* WRITTEN REQUEST A *
Set down the records word for word, starting at the line with "Mode label text" and ending at the line with "Looking at the screenshot, I should click(16, 17).", both of those lines included.

* TEXT EXTRACT *
* * *

Part A (20 marks)

File parta.dta contains information of a randomized intervention. In this randomized intervention 1,000 children were treated with a dosage of fish oils on a daily basis for three months.


The intervention then compared the test scores of the treated students with a group of students that randomly received a placebo. Neither of the participants knew whether they were given the real fish oils nor the placebo.


1) Using t-tests explain whether the treated and control groups have on average same characteristics before the intervention took place? Include the table of t-test along your response.                                                                                                          

                                                                                                                                     [5 marks]


2) Estimate the impact of the intervention, by comparing the outcome (the student’s test scores) after the intervention between the treatment and control groups. For this purpose, show the t-test table clearly explaining the impact of the intervention (if any) and whether this impact is statistically significant.     

                                                                                                                                      [5 marks]


3) Using an OLS regression estimate the impact of the intervention by comparing the test scores between the treatment and control groups whilst also controlling in the same regression for other covariates that might have affected the outcome. Explain if your results differ in sub-questions 2) and 3). If so explain which results are more reliable of the true impact.    Include the regression table along your response.

* * *

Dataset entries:

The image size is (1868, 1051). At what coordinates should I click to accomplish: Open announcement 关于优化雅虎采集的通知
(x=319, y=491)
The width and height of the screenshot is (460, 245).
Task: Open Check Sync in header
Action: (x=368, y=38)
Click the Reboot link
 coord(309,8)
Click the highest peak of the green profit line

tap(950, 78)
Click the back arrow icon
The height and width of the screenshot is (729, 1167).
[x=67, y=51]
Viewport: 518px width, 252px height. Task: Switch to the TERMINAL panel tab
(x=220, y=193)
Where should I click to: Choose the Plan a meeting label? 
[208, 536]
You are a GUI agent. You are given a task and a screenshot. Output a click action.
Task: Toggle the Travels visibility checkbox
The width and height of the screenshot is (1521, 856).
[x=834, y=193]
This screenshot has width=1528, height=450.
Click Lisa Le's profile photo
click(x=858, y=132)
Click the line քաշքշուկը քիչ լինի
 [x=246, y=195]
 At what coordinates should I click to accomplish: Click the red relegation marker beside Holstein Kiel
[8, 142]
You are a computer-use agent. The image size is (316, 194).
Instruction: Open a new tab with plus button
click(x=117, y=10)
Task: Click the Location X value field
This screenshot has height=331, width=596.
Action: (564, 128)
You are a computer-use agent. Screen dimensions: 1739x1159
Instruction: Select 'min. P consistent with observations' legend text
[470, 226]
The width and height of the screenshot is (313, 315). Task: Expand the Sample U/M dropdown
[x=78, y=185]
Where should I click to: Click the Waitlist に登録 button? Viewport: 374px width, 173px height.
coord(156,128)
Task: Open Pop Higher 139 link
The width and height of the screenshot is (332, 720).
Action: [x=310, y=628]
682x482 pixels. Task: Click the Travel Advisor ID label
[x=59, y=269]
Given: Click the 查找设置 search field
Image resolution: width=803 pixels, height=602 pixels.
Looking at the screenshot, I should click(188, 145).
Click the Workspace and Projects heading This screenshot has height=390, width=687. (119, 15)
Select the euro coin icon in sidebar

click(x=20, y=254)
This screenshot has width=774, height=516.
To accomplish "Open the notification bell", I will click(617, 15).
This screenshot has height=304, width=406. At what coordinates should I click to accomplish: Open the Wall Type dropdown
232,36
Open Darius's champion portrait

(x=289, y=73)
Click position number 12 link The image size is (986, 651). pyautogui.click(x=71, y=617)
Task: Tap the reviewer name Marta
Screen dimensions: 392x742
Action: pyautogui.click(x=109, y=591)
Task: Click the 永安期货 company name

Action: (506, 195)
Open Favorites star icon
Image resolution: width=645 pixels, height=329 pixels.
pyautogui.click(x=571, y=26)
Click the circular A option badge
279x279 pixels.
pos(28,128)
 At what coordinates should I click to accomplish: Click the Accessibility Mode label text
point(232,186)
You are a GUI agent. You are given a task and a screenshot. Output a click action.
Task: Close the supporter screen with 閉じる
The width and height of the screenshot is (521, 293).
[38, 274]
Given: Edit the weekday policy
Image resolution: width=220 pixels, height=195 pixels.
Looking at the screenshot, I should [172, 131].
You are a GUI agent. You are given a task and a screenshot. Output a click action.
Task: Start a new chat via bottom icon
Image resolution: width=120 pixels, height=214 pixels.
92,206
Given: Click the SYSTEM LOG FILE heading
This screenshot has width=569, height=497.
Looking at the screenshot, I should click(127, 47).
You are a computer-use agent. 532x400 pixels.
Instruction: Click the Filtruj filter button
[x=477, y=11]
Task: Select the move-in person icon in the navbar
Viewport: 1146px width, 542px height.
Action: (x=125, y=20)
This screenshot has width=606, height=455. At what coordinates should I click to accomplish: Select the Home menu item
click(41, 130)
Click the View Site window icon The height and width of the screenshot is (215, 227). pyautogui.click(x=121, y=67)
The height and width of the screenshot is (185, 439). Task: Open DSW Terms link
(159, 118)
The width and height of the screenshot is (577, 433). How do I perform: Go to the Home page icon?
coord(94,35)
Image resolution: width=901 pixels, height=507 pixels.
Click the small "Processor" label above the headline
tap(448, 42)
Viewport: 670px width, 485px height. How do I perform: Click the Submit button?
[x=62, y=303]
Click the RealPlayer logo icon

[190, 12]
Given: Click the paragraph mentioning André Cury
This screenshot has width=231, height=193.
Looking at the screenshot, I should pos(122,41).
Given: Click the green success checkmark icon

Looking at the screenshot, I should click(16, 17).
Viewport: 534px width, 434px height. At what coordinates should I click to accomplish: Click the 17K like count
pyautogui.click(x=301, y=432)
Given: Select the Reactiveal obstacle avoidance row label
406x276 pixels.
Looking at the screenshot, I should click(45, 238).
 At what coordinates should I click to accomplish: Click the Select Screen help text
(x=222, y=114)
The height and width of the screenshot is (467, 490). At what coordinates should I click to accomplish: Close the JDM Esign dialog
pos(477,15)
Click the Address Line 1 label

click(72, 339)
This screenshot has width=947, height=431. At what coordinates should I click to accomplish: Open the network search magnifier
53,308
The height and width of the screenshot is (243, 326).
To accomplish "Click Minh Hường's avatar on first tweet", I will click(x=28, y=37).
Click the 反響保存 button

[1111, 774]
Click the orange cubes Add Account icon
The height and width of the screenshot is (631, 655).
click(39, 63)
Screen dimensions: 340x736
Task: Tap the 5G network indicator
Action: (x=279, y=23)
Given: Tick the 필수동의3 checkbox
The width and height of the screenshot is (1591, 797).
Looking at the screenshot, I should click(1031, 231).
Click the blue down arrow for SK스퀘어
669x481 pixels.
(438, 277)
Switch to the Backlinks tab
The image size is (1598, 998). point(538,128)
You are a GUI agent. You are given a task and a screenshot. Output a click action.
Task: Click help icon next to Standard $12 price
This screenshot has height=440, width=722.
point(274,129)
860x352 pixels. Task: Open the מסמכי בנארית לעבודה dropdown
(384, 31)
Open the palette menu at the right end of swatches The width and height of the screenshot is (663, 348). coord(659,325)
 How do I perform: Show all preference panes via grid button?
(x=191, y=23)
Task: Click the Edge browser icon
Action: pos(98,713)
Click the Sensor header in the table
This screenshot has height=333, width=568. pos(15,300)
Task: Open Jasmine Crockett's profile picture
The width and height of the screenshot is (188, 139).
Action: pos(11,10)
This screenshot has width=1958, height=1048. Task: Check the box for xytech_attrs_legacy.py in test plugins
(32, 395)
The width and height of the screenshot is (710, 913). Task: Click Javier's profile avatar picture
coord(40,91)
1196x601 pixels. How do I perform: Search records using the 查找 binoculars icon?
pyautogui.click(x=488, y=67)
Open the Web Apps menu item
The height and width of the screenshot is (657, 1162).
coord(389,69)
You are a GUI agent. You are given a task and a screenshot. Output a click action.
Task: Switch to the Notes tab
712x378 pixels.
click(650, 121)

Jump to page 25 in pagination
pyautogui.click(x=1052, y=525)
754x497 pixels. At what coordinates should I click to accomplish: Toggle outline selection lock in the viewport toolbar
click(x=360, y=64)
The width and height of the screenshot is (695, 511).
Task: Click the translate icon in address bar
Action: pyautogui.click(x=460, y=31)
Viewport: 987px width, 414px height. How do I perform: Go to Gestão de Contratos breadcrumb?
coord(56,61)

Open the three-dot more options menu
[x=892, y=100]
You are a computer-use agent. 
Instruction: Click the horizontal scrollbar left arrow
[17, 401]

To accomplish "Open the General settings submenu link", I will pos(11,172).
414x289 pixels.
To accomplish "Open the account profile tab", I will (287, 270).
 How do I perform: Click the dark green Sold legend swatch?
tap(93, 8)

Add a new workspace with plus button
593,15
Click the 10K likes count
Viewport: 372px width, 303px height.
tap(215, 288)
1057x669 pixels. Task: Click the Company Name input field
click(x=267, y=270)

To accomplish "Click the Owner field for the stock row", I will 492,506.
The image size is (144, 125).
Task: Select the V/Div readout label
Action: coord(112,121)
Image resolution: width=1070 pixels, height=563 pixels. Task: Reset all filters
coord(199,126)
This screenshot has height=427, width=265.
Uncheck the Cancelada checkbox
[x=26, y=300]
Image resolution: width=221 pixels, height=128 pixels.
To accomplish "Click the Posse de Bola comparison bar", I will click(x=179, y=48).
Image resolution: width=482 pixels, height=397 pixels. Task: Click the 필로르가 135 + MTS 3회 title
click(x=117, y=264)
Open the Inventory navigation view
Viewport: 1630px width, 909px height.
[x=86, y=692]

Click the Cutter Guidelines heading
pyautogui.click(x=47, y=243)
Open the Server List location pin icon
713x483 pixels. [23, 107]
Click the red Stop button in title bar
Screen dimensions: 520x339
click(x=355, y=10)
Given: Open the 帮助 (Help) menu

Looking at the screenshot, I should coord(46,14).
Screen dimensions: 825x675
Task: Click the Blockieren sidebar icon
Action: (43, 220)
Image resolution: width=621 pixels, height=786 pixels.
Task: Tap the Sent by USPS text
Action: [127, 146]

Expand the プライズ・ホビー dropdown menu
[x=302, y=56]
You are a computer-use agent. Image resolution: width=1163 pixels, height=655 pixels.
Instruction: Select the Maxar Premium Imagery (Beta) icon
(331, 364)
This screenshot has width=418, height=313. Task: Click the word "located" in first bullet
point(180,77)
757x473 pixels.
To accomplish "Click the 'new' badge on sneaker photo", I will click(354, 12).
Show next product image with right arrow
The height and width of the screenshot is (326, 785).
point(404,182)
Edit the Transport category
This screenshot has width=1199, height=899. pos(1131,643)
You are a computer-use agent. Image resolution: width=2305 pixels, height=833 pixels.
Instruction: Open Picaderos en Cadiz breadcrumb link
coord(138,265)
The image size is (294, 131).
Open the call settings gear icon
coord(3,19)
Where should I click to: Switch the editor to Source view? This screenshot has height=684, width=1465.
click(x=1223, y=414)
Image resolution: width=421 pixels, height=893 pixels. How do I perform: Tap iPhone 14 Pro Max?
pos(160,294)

* * *

* WRITTEN REQUEST B *
From the fish oil exercise, extract the passage from "1) Using t-tests" to "is statistically significant." without altering a word.

* OUTPUT A *
 At what coordinates should I click to accomplish: Click the Accessibility Mode label text
point(232,186)
You are a GUI agent. You are given a task and a screenshot. Output a click action.
Task: Close the supporter screen with 閉じる
The width and height of the screenshot is (521, 293).
[38, 274]
Given: Edit the weekday policy
Image resolution: width=220 pixels, height=195 pixels.
Looking at the screenshot, I should [172, 131].
You are a GUI agent. You are given a task and a screenshot. Output a click action.
Task: Start a new chat via bottom icon
Image resolution: width=120 pixels, height=214 pixels.
92,206
Given: Click the SYSTEM LOG FILE heading
This screenshot has width=569, height=497.
Looking at the screenshot, I should click(127, 47).
You are a computer-use agent. 532x400 pixels.
Instruction: Click the Filtruj filter button
[x=477, y=11]
Task: Select the move-in person icon in the navbar
Viewport: 1146px width, 542px height.
Action: (x=125, y=20)
This screenshot has width=606, height=455. At what coordinates should I click to accomplish: Select the Home menu item
click(41, 130)
Click the View Site window icon The height and width of the screenshot is (215, 227). pyautogui.click(x=121, y=67)
The height and width of the screenshot is (185, 439). Task: Open DSW Terms link
(159, 118)
The width and height of the screenshot is (577, 433). How do I perform: Go to the Home page icon?
coord(94,35)
Image resolution: width=901 pixels, height=507 pixels.
Click the small "Processor" label above the headline
tap(448, 42)
Viewport: 670px width, 485px height. How do I perform: Click the Submit button?
[x=62, y=303]
Click the RealPlayer logo icon

[190, 12]
Given: Click the paragraph mentioning André Cury
This screenshot has width=231, height=193.
Looking at the screenshot, I should pos(122,41).
Given: Click the green success checkmark icon

Looking at the screenshot, I should click(16, 17).

* OUTPUT B *
1) Using t-tests explain whether the treated and control groups have on average same characteristics before the intervention took place? Include the table of t-test along your response.                                                                                                          

                                                                                                                                     [5 marks]


2) Estimate the impact of the intervention, by comparing the outcome (the student’s test scores) after the intervention between the treatment and control groups. For this purpose, show the t-test table clearly explaining the impact of the intervention (if any) and whether this impact is statistically significant.